Are you someone who is so done with their traditional databases?
Are you not able to extract substantial value from your datasets?
Are you worried about using Machine Learning models for your data?

Well, you can now leave all your worries behind as you might have the all-in-one solution with MindsDB. As the name suggests, MindsDB literally adds a mind/brain to you existing database and makes it smarter by enabling easy data predictions from available datasets directly within the databases without any additional setups.

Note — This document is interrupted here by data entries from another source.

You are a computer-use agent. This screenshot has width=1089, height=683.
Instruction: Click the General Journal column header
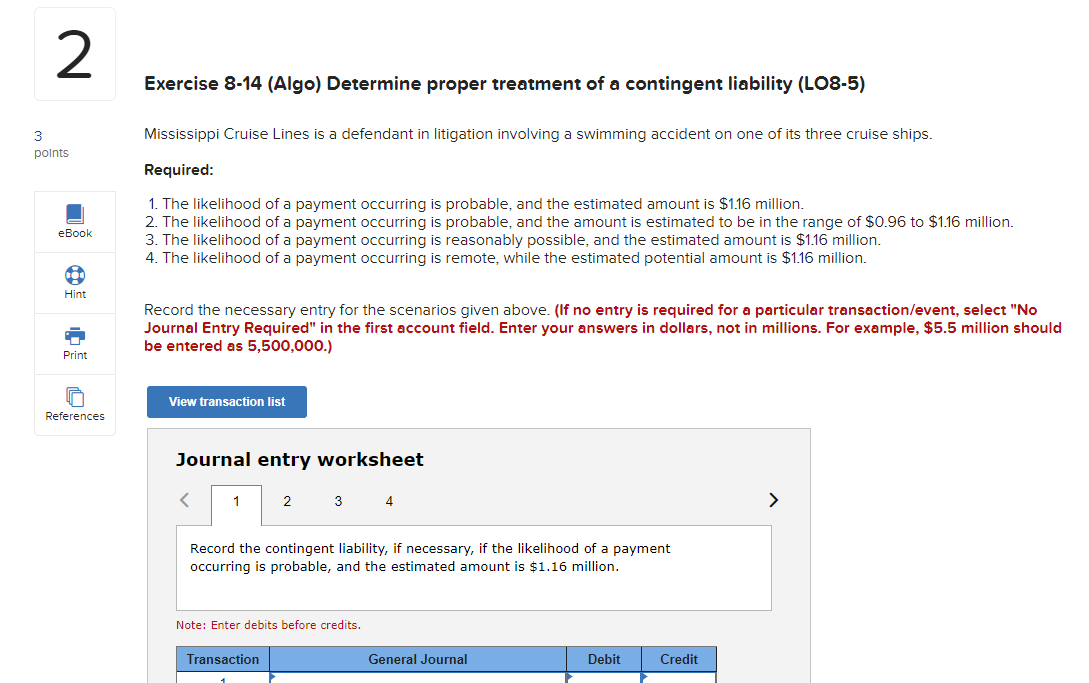418,658
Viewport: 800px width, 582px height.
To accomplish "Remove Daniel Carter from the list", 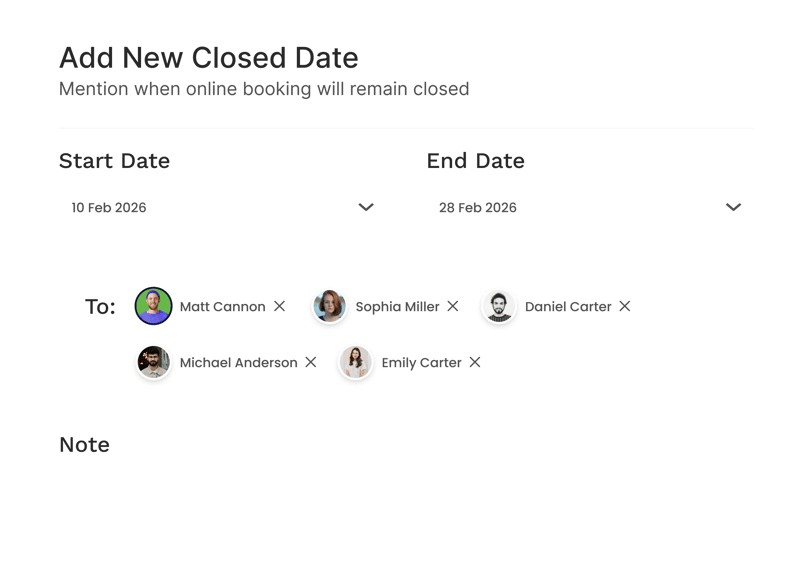I will [625, 306].
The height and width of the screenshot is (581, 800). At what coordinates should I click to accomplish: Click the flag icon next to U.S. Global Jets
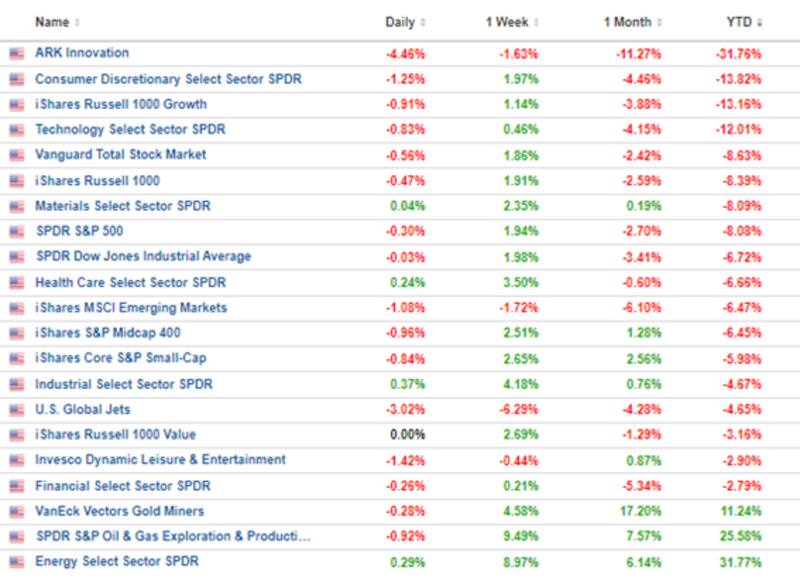tap(17, 410)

Currently, MindsDB offers both free community versions and paid versions to all of its users and the user gets the ability to choose from two available hosting models i.e., Self-Deployment via Docker/Pip or MindsDB Cloud.

Today let's learn one of the important aspects while using MindsDB i.e., Creating Views.

Creating a View will require two things.

  • A Dataset
  • A Predictor Model

So, let's get started with adding a dataset followed by creating the predictor model.

Importing the Dataset

We will use MindsDB Cloud to perform all the operations required to create a view. Let's begin by logging in/ signing up to the MindsDB account and then following the steps below.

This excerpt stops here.